In 1991 a survey of the native range of horehound, Marrubium vulgare L. in Europe was conducted to identify potential biological control agents for Australia. Four insects were chosen for closer investigation; a plume moth, Wheeleria spilodactylus (Curtis), a skipper butterfly, Carcharodus boeticus Rambur, a clearwing moth, Chamaesphecia mysiniformis (Boisduval) and a seed beetle, Meligethes rotroui Easton. Host specificity testing of W. spilodactylus began in 1991 at Keith Turnbull Research Institute in Frankston, Victoria and in 1993 it was approved for release.

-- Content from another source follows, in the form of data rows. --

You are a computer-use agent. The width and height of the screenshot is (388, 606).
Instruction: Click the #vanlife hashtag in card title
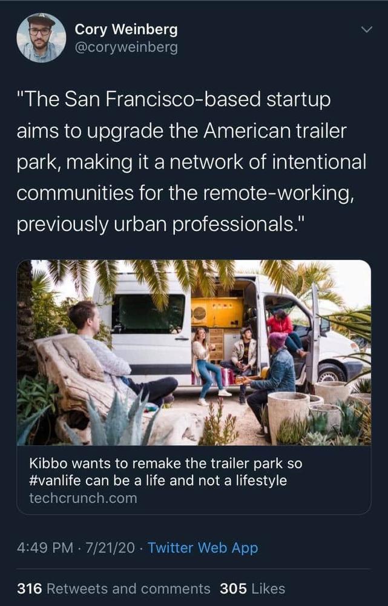tap(55, 481)
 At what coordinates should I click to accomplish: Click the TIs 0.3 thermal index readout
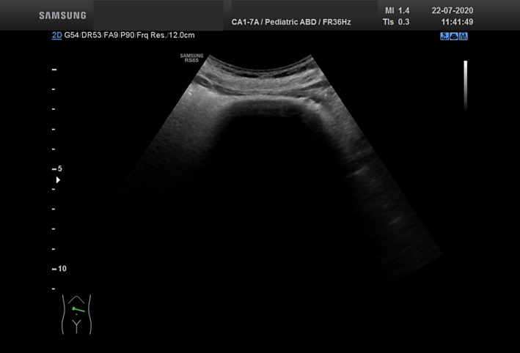396,22
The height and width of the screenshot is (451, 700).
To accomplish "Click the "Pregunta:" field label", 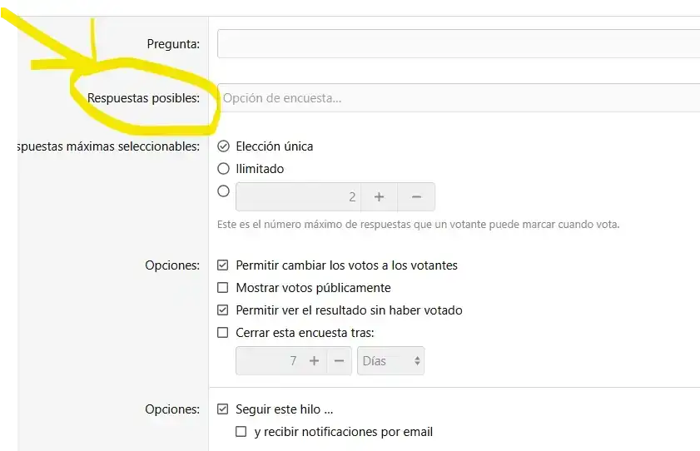I will coord(172,43).
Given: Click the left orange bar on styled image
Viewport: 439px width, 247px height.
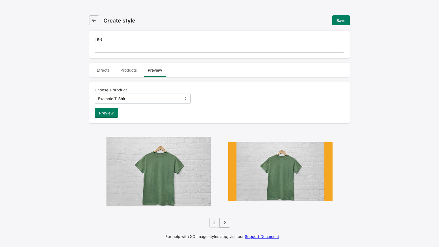Looking at the screenshot, I should pyautogui.click(x=232, y=172).
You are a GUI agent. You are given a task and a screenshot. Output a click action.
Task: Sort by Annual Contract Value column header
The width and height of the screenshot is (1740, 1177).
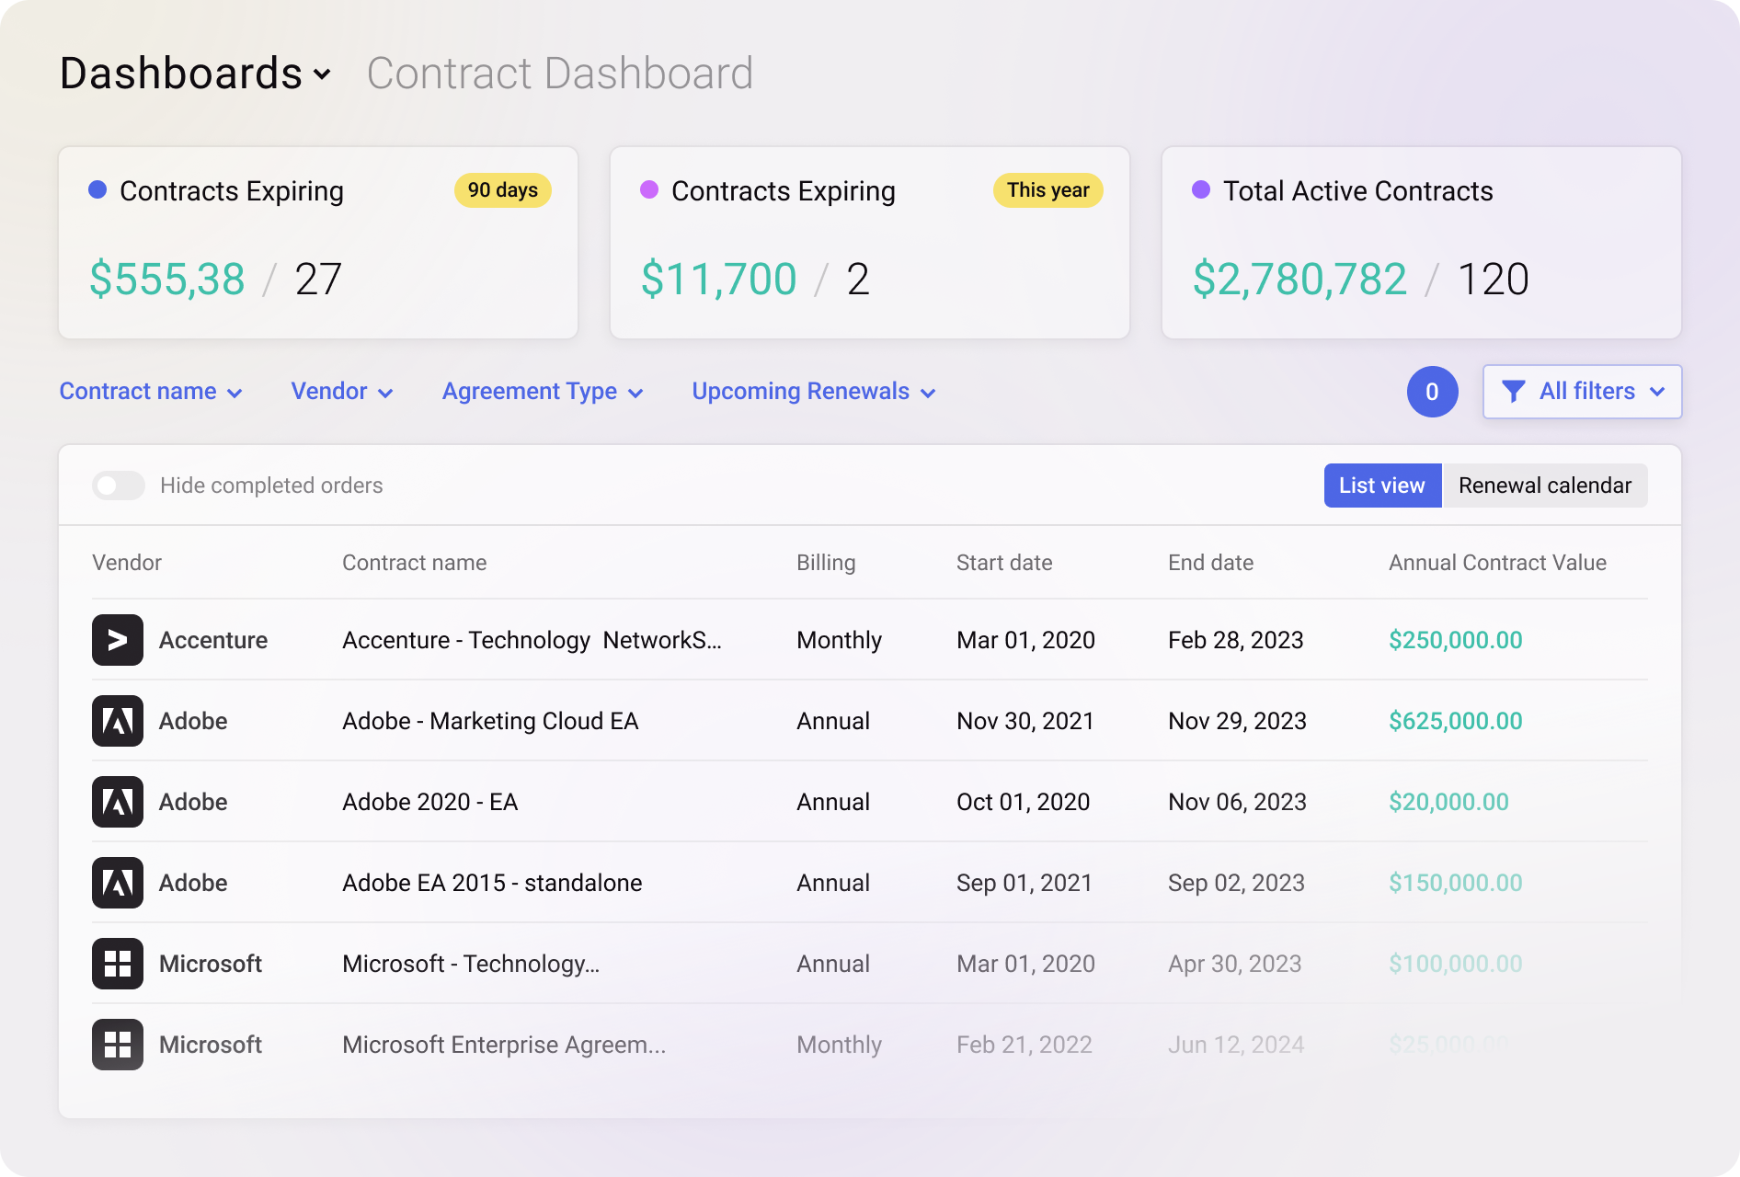(1497, 563)
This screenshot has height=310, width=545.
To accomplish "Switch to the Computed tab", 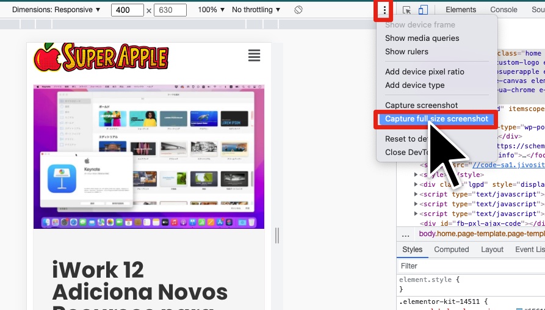I will 451,250.
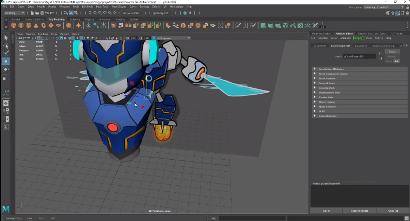410x221 pixels.
Task: Click the mesh name input field
Action: 359,56
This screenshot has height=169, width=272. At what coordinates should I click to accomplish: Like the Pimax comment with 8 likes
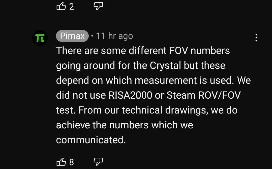click(61, 162)
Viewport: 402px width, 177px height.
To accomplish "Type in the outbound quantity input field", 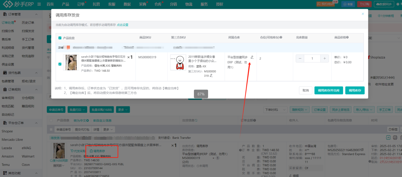I will click(312, 58).
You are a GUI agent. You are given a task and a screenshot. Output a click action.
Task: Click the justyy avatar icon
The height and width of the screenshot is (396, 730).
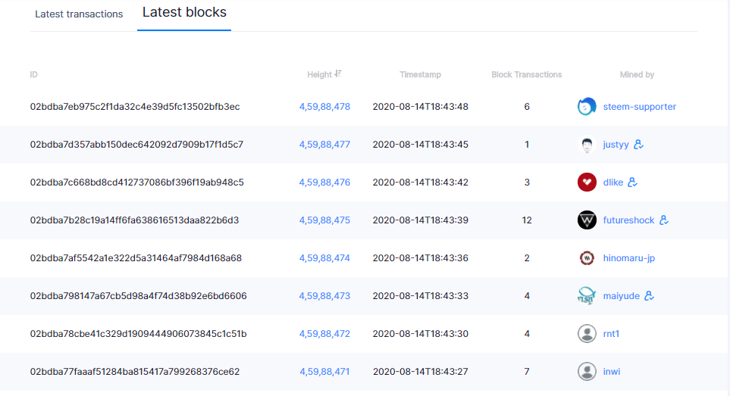pos(587,145)
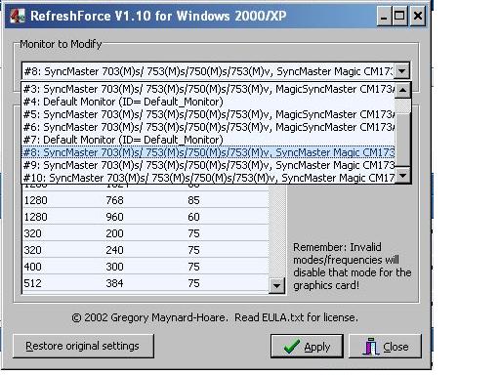Select the 320 x 200 mode row
The height and width of the screenshot is (375, 500).
click(x=146, y=233)

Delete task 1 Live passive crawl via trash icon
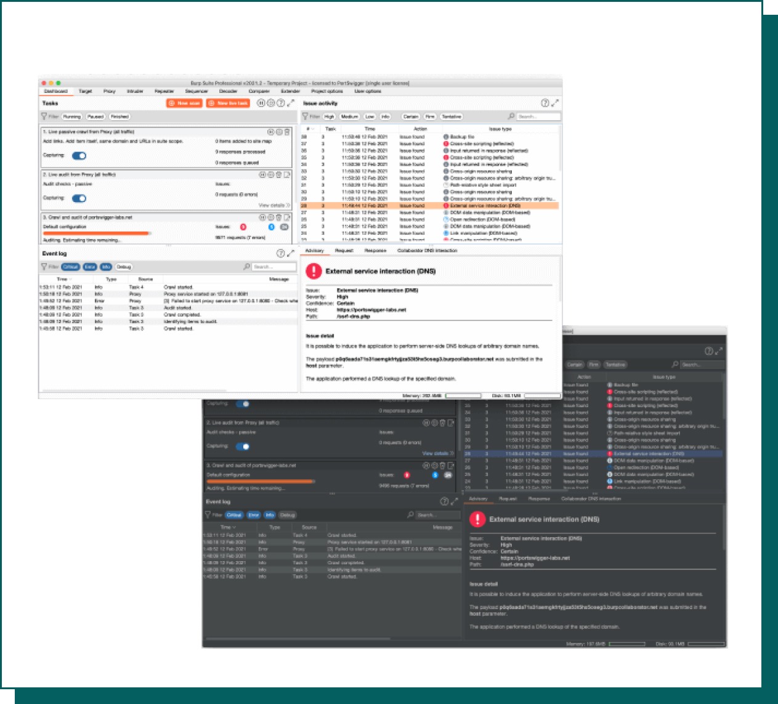[287, 132]
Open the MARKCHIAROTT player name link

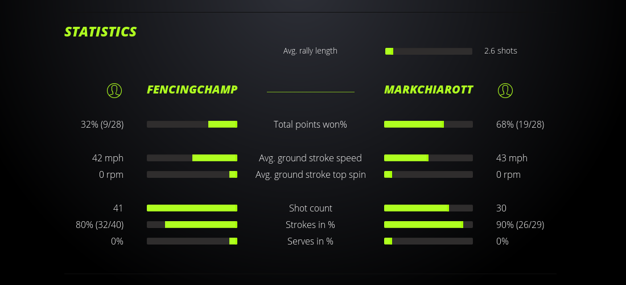[428, 89]
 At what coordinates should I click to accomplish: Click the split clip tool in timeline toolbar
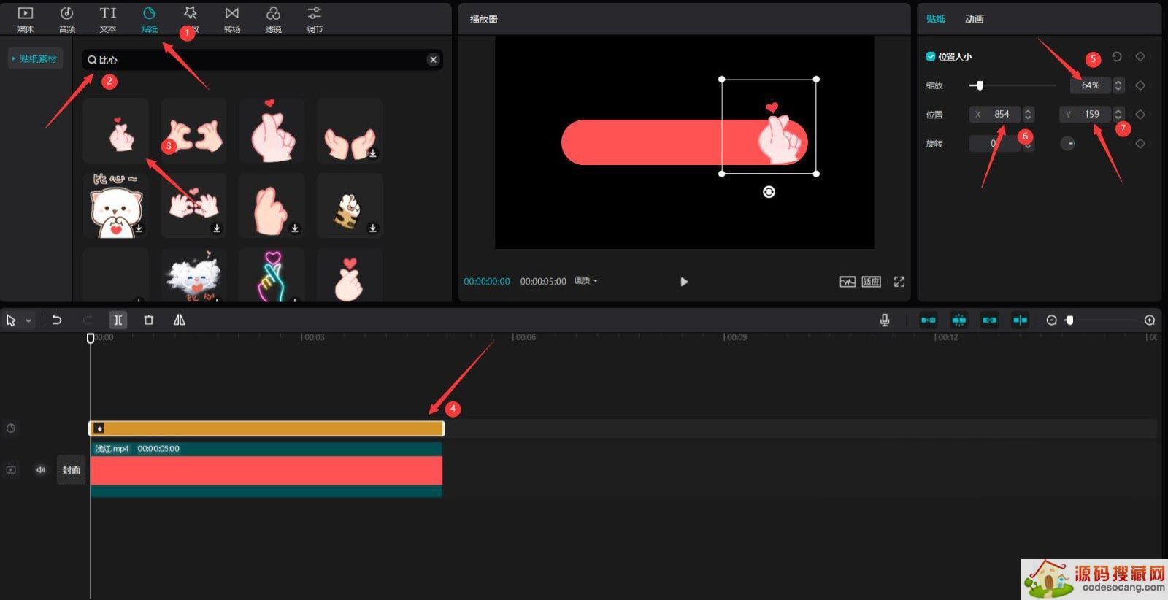coord(118,320)
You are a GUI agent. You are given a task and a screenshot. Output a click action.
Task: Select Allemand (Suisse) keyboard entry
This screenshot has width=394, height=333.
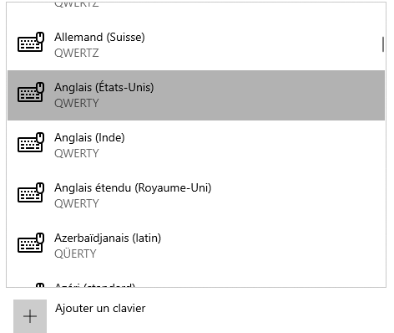(x=196, y=45)
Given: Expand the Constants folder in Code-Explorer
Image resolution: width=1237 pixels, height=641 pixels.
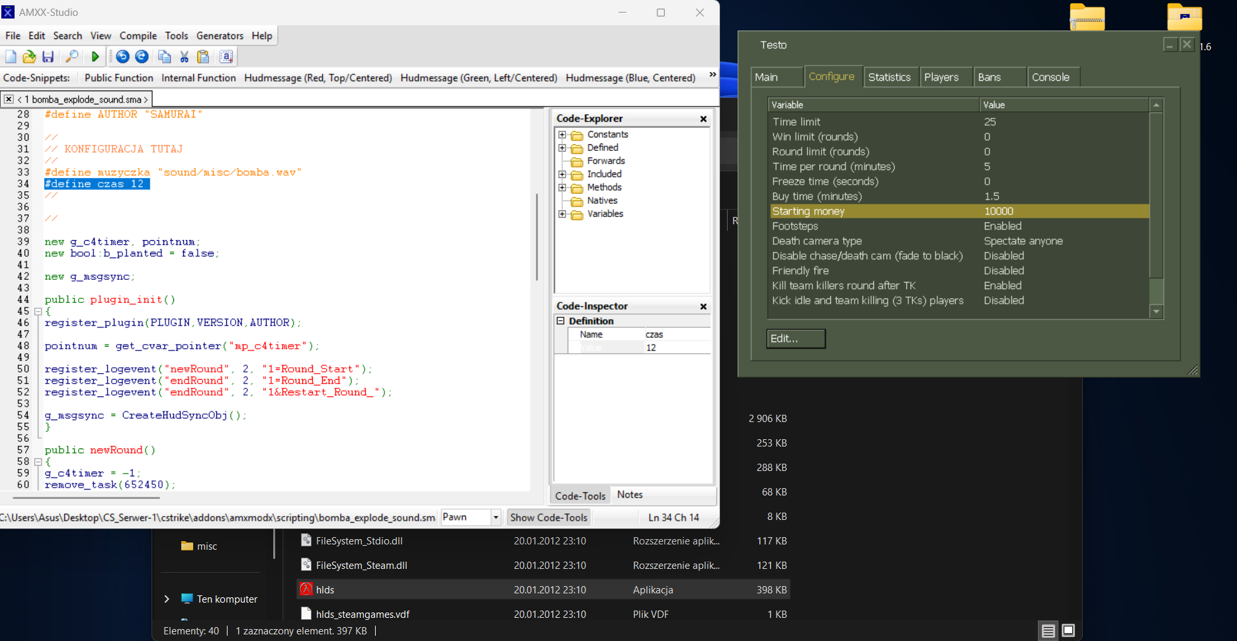Looking at the screenshot, I should (562, 135).
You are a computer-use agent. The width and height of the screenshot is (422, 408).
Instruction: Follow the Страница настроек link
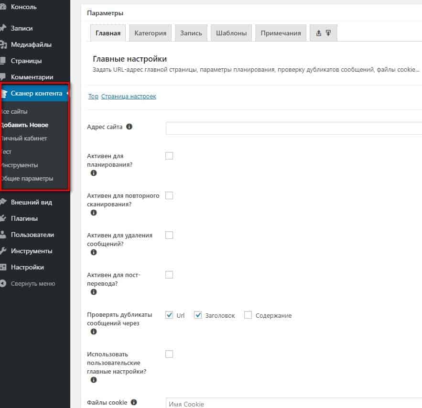point(129,97)
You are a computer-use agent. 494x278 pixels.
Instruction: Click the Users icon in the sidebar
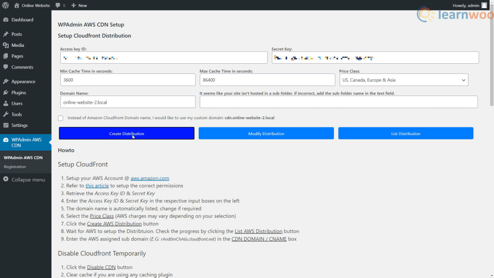click(7, 103)
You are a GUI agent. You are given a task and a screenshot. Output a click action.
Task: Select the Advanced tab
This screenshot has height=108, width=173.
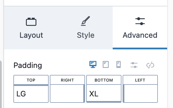[x=140, y=28]
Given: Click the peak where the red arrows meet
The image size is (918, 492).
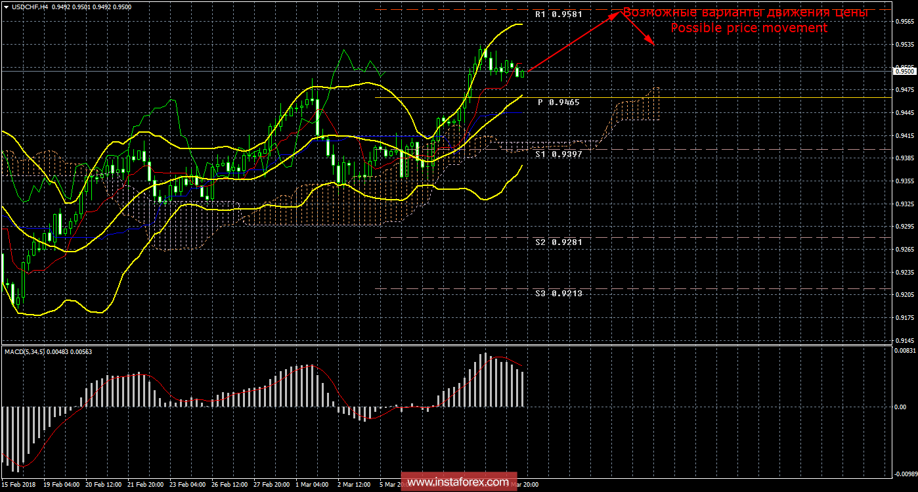Looking at the screenshot, I should [619, 14].

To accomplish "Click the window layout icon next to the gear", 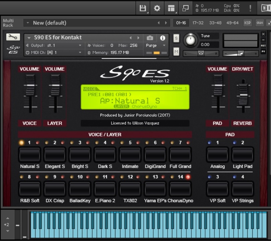I will click(185, 8).
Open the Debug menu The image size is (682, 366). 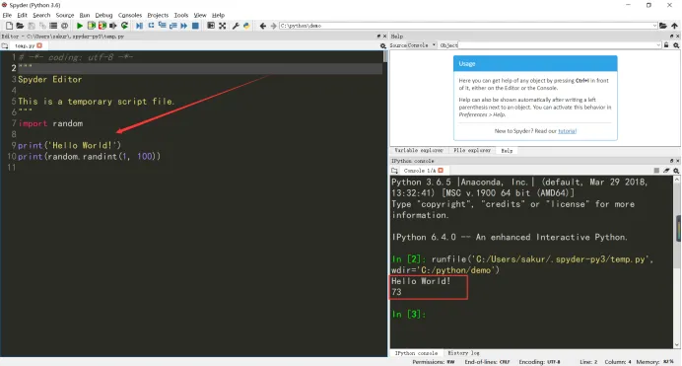pyautogui.click(x=103, y=15)
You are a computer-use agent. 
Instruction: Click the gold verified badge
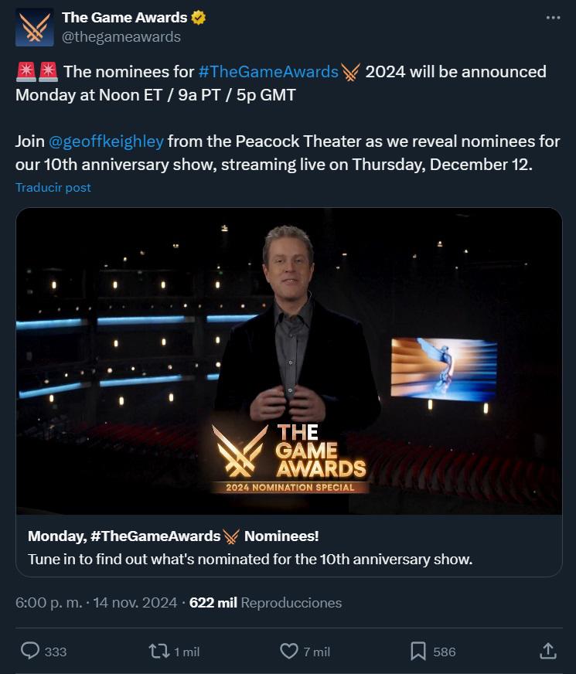pyautogui.click(x=199, y=18)
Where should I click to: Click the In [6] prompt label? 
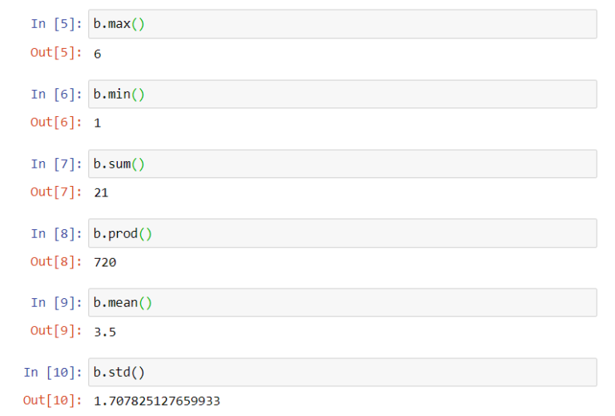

In 1994 host specificity of C. mysiniformis was performed in France and approval for release was gained in 1996. Initial attempts to begin host specificity testing for C. boeticus and M. rotroui failed, and future attempts have been halted. In the spring of 1998 a redistribution program for W. spilodactylus was initiated. A total of 32 release sites in Victoria, New South Wales, South Australia and Tasmania were visited to determine establishment of W. spilodactylus and the potential for redistribution of insects from the sites. At 90% of the sites visited the biological control agent had established and of those, 41% were at a stage that the collection and redistribution of W. spilodactylus to new sites was possible.
Plant Protection Quarterly (2000) 15 (1) 26-28.